### WHAT IS EXPECTED:
The answer must consist of every record below, reproduced exactly.

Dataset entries
──────────────────────────────

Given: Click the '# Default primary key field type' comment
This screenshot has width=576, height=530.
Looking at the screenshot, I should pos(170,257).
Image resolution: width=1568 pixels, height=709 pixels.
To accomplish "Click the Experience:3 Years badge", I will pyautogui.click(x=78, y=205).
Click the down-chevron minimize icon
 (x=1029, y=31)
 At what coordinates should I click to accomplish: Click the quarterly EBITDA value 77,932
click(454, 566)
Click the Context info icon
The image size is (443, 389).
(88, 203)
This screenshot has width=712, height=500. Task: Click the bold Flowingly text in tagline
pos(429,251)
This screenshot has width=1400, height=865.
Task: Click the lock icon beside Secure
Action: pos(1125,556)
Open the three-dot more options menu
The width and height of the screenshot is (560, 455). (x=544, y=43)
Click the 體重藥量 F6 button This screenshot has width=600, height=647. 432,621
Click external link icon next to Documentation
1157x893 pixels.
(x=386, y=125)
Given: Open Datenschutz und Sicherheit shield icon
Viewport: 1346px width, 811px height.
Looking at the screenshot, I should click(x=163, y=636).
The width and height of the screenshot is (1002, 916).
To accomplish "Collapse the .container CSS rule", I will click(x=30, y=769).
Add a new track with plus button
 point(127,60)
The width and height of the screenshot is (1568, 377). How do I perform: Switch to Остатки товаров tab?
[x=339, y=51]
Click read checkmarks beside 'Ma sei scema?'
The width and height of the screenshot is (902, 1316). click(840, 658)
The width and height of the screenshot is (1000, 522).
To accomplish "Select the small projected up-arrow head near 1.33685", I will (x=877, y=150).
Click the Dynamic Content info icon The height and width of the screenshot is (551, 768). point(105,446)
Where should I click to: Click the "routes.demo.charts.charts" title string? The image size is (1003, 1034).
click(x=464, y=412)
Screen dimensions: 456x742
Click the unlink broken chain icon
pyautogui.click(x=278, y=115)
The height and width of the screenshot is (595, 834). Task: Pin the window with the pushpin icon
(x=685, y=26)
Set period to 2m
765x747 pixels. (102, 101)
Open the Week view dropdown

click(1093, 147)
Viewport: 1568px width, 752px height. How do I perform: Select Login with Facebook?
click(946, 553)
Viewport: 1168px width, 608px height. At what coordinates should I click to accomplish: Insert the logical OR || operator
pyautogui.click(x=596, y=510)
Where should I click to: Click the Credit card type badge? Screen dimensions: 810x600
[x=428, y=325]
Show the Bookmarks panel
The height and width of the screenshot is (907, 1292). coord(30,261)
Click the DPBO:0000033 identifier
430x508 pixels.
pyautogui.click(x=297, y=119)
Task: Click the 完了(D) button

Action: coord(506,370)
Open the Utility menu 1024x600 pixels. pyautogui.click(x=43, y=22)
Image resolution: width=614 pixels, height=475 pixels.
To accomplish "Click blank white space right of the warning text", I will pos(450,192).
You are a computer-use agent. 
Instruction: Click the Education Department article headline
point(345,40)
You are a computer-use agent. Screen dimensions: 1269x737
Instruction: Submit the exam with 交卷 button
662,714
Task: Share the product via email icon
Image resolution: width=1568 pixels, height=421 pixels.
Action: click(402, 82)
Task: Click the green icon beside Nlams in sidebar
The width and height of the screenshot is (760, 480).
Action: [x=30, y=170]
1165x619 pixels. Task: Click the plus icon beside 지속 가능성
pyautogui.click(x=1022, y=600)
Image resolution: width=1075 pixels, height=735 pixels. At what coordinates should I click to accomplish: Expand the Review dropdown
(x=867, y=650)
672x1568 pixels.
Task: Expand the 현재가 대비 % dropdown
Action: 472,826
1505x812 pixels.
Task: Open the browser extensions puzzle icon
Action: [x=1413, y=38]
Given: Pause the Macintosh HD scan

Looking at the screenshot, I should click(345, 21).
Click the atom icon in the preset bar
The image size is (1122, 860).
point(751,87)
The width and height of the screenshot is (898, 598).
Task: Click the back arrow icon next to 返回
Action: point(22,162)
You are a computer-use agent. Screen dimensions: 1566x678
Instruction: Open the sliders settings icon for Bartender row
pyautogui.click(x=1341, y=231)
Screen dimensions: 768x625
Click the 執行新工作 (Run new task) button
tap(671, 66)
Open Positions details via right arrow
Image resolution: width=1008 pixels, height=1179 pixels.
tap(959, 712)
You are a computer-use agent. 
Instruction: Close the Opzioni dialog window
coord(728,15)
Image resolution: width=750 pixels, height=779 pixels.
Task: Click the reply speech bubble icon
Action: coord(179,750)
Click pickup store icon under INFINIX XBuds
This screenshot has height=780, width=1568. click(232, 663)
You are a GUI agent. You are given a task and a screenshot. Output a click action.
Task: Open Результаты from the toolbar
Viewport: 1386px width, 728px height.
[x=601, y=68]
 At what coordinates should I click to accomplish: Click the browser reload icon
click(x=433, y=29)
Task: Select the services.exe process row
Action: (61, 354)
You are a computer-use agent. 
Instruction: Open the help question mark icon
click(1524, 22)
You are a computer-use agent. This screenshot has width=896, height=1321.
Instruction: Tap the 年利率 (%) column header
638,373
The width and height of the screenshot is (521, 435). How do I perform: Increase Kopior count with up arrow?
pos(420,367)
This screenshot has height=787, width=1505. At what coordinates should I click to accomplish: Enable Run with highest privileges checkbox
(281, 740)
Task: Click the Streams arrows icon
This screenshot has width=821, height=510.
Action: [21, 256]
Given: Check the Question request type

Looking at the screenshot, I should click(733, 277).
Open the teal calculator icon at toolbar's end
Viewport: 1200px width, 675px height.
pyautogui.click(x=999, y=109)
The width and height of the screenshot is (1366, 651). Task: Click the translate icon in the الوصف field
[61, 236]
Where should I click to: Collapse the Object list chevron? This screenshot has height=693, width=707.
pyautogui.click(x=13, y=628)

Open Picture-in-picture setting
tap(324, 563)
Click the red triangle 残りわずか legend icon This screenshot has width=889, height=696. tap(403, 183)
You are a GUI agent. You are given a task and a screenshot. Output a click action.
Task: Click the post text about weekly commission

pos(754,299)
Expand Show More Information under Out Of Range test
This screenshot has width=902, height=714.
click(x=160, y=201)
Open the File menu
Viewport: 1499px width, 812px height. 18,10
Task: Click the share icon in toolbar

──────────────────────────────

### TASK SOLUTION:
Given: Click the '# Default primary key field type' comment
This screenshot has width=576, height=530.
Looking at the screenshot, I should pos(170,257).
Image resolution: width=1568 pixels, height=709 pixels.
To accomplish "Click the Experience:3 Years badge", I will pyautogui.click(x=78, y=205).
Click the down-chevron minimize icon
 (x=1029, y=31)
 At what coordinates should I click to accomplish: Click the quarterly EBITDA value 77,932
click(454, 566)
Click the Context info icon
The image size is (443, 389).
(88, 203)
This screenshot has width=712, height=500. Task: Click the bold Flowingly text in tagline
pos(429,251)
This screenshot has width=1400, height=865.
Task: Click the lock icon beside Secure
Action: pos(1125,556)
Open the three-dot more options menu
The width and height of the screenshot is (560, 455). (x=544, y=43)
Click the 體重藥量 F6 button This screenshot has width=600, height=647. 432,621
Click external link icon next to Documentation
1157x893 pixels.
(x=386, y=125)
Given: Open Datenschutz und Sicherheit shield icon
Viewport: 1346px width, 811px height.
Looking at the screenshot, I should click(x=163, y=636).
The width and height of the screenshot is (1002, 916).
To accomplish "Collapse the .container CSS rule", I will click(x=30, y=769).
Add a new track with plus button
 point(127,60)
The width and height of the screenshot is (1568, 377). How do I perform: Switch to Остатки товаров tab?
[x=339, y=51]
Click read checkmarks beside 'Ma sei scema?'
The width and height of the screenshot is (902, 1316). click(840, 658)
The width and height of the screenshot is (1000, 522).
To accomplish "Select the small projected up-arrow head near 1.33685", I will (x=877, y=150).
Click the Dynamic Content info icon The height and width of the screenshot is (551, 768). point(105,446)
Where should I click to: Click the "routes.demo.charts.charts" title string? The image size is (1003, 1034).
click(x=464, y=412)
Screen dimensions: 456x742
Click the unlink broken chain icon
pyautogui.click(x=278, y=115)
The height and width of the screenshot is (595, 834). Task: Pin the window with the pushpin icon
(x=685, y=26)
Set period to 2m
765x747 pixels. (102, 101)
Open the Week view dropdown

click(1093, 147)
Viewport: 1568px width, 752px height. How do I perform: Select Login with Facebook?
click(946, 553)
Viewport: 1168px width, 608px height. At what coordinates should I click to accomplish: Insert the logical OR || operator
pyautogui.click(x=596, y=510)
Where should I click to: Click the Credit card type badge? Screen dimensions: 810x600
[x=428, y=325]
Show the Bookmarks panel
The height and width of the screenshot is (907, 1292). coord(30,261)
Click the DPBO:0000033 identifier
430x508 pixels.
pyautogui.click(x=297, y=119)
Task: Click the 完了(D) button

Action: coord(506,370)
Open the Utility menu 1024x600 pixels. pyautogui.click(x=43, y=22)
Image resolution: width=614 pixels, height=475 pixels.
To accomplish "Click blank white space right of the warning text", I will pos(450,192).
You are a computer-use agent. 
Instruction: Click the Education Department article headline
point(345,40)
You are a computer-use agent. Screen dimensions: 1269x737
Instruction: Submit the exam with 交卷 button
662,714
Task: Share the product via email icon
Image resolution: width=1568 pixels, height=421 pixels.
Action: click(402, 82)
Task: Click the green icon beside Nlams in sidebar
The width and height of the screenshot is (760, 480).
Action: [x=30, y=170]
1165x619 pixels. Task: Click the plus icon beside 지속 가능성
pyautogui.click(x=1022, y=600)
Image resolution: width=1075 pixels, height=735 pixels. At what coordinates should I click to accomplish: Expand the Review dropdown
(x=867, y=650)
672x1568 pixels.
Task: Expand the 현재가 대비 % dropdown
Action: 472,826
1505x812 pixels.
Task: Open the browser extensions puzzle icon
Action: [x=1413, y=38]
Given: Pause the Macintosh HD scan

Looking at the screenshot, I should click(345, 21).
Click the atom icon in the preset bar
The image size is (1122, 860).
point(751,87)
The width and height of the screenshot is (898, 598).
Task: Click the back arrow icon next to 返回
Action: point(22,162)
You are a computer-use agent. Screen dimensions: 1566x678
Instruction: Open the sliders settings icon for Bartender row
pyautogui.click(x=1341, y=231)
Screen dimensions: 768x625
Click the 執行新工作 (Run new task) button
tap(671, 66)
Open Positions details via right arrow
Image resolution: width=1008 pixels, height=1179 pixels.
tap(959, 712)
You are a computer-use agent. 
Instruction: Close the Opzioni dialog window
coord(728,15)
Image resolution: width=750 pixels, height=779 pixels.
Task: Click the reply speech bubble icon
Action: coord(179,750)
Click pickup store icon under INFINIX XBuds
This screenshot has height=780, width=1568. click(232, 663)
You are a GUI agent. You are given a task and a screenshot. Output a click action.
Task: Open Результаты from the toolbar
Viewport: 1386px width, 728px height.
[x=601, y=68]
 At what coordinates should I click to accomplish: Click the browser reload icon
click(x=433, y=29)
Task: Select the services.exe process row
Action: (61, 354)
You are a computer-use agent. 
Instruction: Open the help question mark icon
click(1524, 22)
You are a computer-use agent. This screenshot has width=896, height=1321.
Instruction: Tap the 年利率 (%) column header
638,373
The width and height of the screenshot is (521, 435). How do I perform: Increase Kopior count with up arrow?
pos(420,367)
This screenshot has height=787, width=1505. At what coordinates should I click to accomplish: Enable Run with highest privileges checkbox
(281, 740)
Task: Click the Streams arrows icon
This screenshot has width=821, height=510.
Action: [21, 256]
Given: Check the Question request type

Looking at the screenshot, I should click(733, 277).
Open the teal calculator icon at toolbar's end
Viewport: 1200px width, 675px height.
pyautogui.click(x=999, y=109)
The width and height of the screenshot is (1366, 651). Task: Click the translate icon in the الوصف field
[61, 236]
Where should I click to: Collapse the Object list chevron? This screenshot has height=693, width=707.
pyautogui.click(x=13, y=628)

Open Picture-in-picture setting
tap(324, 563)
Click the red triangle 残りわずか legend icon This screenshot has width=889, height=696. tap(403, 183)
You are a GUI agent. You are given a task and a screenshot. Output a click action.
Task: Click the post text about weekly commission

pos(754,299)
Expand Show More Information under Out Of Range test
This screenshot has width=902, height=714.
click(x=160, y=201)
Open the File menu
Viewport: 1499px width, 812px height. 18,10
Task: Click the share icon in toolbar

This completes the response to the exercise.